This post starts with pretty horrifying story that describes terrifying antisemitism.
Richard Spencer, a leader of the "alt-right" movement recently gave a speech to a friendly room that has been in the news because of a few "controversial" elements to it. For example, he said, "Hail Trump!" and some people in the audience made a gesture resembling the classic Nazi salute.
As part of this speech, Spencer said "one wonders if these people are people at all? Or instead soulless golems animated by some dark power to repeat whatever talking point John Oliver stated the night before." The "these people" in question were media talking heads who don't like Donald Trump.

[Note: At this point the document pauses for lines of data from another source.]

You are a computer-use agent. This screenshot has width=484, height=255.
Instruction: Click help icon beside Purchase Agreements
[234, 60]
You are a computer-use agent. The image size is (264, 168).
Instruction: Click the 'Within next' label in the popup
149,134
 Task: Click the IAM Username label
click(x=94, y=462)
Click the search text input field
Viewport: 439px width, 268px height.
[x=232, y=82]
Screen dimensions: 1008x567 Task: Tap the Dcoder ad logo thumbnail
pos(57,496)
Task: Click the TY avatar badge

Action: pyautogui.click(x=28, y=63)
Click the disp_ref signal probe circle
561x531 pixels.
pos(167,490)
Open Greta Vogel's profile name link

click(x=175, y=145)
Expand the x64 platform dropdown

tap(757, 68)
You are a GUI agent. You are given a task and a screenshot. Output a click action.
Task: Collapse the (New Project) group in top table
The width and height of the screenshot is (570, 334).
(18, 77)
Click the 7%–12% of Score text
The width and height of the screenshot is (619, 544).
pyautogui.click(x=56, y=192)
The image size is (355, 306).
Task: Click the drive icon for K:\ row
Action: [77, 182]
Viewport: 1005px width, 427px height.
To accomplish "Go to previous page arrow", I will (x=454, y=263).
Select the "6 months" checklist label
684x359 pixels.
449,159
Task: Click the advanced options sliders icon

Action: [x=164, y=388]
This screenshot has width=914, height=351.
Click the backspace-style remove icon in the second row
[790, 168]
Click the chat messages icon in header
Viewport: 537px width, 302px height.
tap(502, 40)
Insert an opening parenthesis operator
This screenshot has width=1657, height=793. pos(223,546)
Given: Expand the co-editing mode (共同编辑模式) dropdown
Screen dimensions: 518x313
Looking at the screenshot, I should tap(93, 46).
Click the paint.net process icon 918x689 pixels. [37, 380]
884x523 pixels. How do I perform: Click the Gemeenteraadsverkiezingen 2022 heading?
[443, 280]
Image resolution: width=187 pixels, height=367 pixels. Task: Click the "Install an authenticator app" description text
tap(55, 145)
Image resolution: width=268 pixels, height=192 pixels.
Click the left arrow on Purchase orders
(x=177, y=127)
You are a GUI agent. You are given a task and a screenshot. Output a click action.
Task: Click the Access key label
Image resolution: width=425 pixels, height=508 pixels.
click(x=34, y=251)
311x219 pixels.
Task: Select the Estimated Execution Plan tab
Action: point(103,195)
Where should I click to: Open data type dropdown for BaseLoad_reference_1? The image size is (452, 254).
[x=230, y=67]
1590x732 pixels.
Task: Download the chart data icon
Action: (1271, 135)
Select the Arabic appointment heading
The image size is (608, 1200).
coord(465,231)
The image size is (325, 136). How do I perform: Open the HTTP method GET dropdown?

CNN looked at this part of the quotation: "one wonders if these people are people at all? Or instead soulless golems" and interpreted "these people" as "Jews" then had a panel where they talked about whether Jews were people. Of course everyone thought Jews were people, but the way the question was treated was scary, as if someone with a different "opinion" on the "issue" could have had a seat at the table.
BoingBoing has a post describing CNN's treatment of the issue without any direct reference to Spencer. Somehow the discussion of that post morphed into a discussion of the fact that Spencer was misquoted. The point wasn't to defend Spencer - the BoingBoing discussion threads are hardly an "alt-right" friendly place. Rather it was to talk about how misquoting someone or quoting someone out of context is wrong and we want to be better than them.
If you care to look, you aren't going to have trouble finding people who think the media is run by Jews. The "golem" is a mythical creature made of clay or mud and brought to life by a rabbi by Hebrew incantations to defend Jews. The implication of the words in the context of the "alt-right" movement is that the media have sold their souls to Jews. Since we don't usually think of humans as being in the soul-buying business, I think the "Jews aren't human" narrative speaks lout and clear from the quote.
He didn't literally say it, though, and so we have a tedious discussion about our obligation to the truth.
I wrote recently about "elites" as a class of people where social status comes from putting reason before emotion. This kind of narrow analysis if typical of the educated/expert class. You look at a big broad situation, then drill down and offer the best critique you can of whatever narrative is forming. It's a bulwark against jumping on bandwagons and making emotional decisions.
But there is no perfect system, every system has defects. Once the code is written and the system is known, the hackers can find an exploit. This quotation is an example of an exploit.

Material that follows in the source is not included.